Photos of the cookies on social media ignited a new wave of attention — supportive and outraged — for Ken Bellingham’s bakery.
“Unless you want your cookies baked with bigotry, go somewhere else for your pastries!” was among the hundreds of posts.
Others praised him: “Hell yeah! Build the cookies!”
It didn’t hurt business. Foot traffic was steady last week for customers coming in for coffee and confections.
The old-time bakery has been on Main Street for decades. Bellingham bought it in 1993. It’s a quaint place, with a display of about 200 colorful ceramic jars of superheroes, Disney characters, dogs, clowns and bears.
Not a place where you’d expect to be jarred by a message on cookies.
Bellingham, 67, defends his baking rights.
He said the recent incident was caused by people who are “radicalized and on the internet.”
“The phone was ringing off the hook and every time I picked it up people were calling me a piece of crap,” he said. “I thought, ‘Why do they pick on me?’ … I don’t want people to think that of me. They think I’m a racist and horrible.”
Bellingham fended off criticism earlier this year when he wrote “Build that Wall” on a tray of heart-shaped Valentine’s Day cookies, many with romantic messages.
News of the frosted wall cookie went viral when Ana Carrera, whose parents fled Mexico before she was born, was in the bakery and posted a photo to Facebook. “It is very demonizing to anyone of the Spanish-speaking language or origin,” she said.
Bellingham told media outlets at the time that it was a mistake.
He apologized. Then he didn’t.
He said he wasn’t going to make more. Then he did.
The publicity led to a demand for special orders.
“As a businessman I just thought, well, I’ll just make them for them,” he said.
Bellingham said he has since sold “a couple thousand.”
“I have people from all over the country ordering them,” he said. It’s $30 for a dozen, plus $15 tacked on for shipping. “Now and then I’ve had them occasionally in the case.”
A cookie from the case sells for $3.
He said “Make ’em cry again” was a recent addition.
“It came from a batch right before the Fourth of July that somebody had ordered and there were random sayings on them and one was ‘Make ’em cry again.’ I made a few extra. I just stuck them out there and didn’t think anything of it,” he said.
That is, until the bakery’s Facebook page and Yelp reviews became a firestorm of debate.
“It blew up again. Someone said that meant I wanted the children in cages on the border to cry. I thought, ‘How stupid is that?’ ” Bellingham said.
“I looked that saying up on the internet and it had to do with conservatives saying that to liberals. That’s what I understood it to mean.”
In the same case, Bellingham also had cookies frosted with rainbows during Pride month.
Sugarcoated messages are part of the bakery trade.
“We do a lot of custom work, whatever people ask us,” said Sheila Jensen, owner of Karl’s Bakery & Café, in downtown Everett. “Usually we just do flowers and pretty things … or funny memes from the internet.”

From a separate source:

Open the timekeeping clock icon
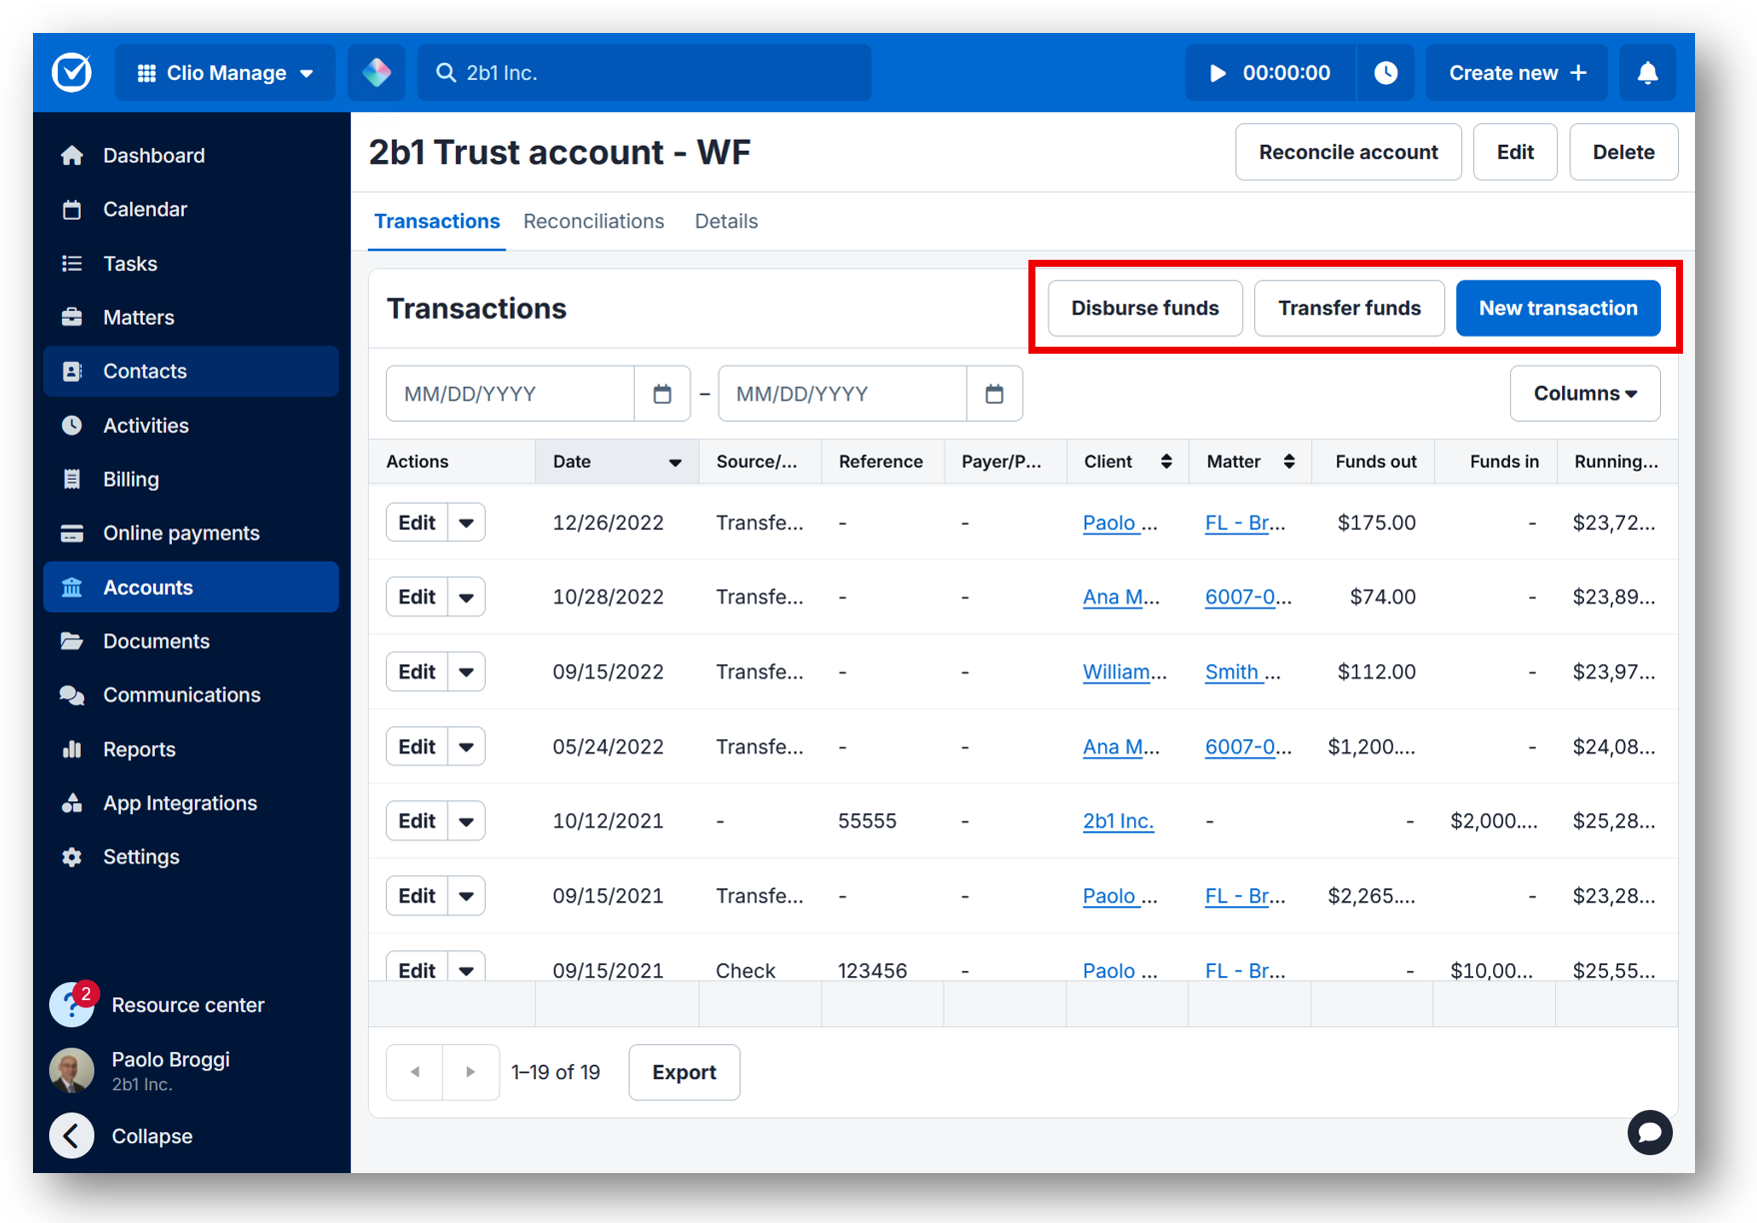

Regulars at Karl’s, home of the $6 giant apple fritter, include oldsters who’ve been coming for decades and hipsters from Funko headquarters next door.
Jensen bought the long-running bakery a few years ago. “That’s what’s nice about being a small business. You can decide which direction you want to go in,” she said.
Would Jensen put anti-immigration cookies in her case?
“I would never want to offend anyone. But if people supported and wanted it, I would make it. I’m not trying to make a big statement. We’re just trying to sell bakery goods,” she said.
Bellingham said he plans to stick with ladybugs and “God Bless America” cookies.
“I think I’ve learned my lesson,” he said.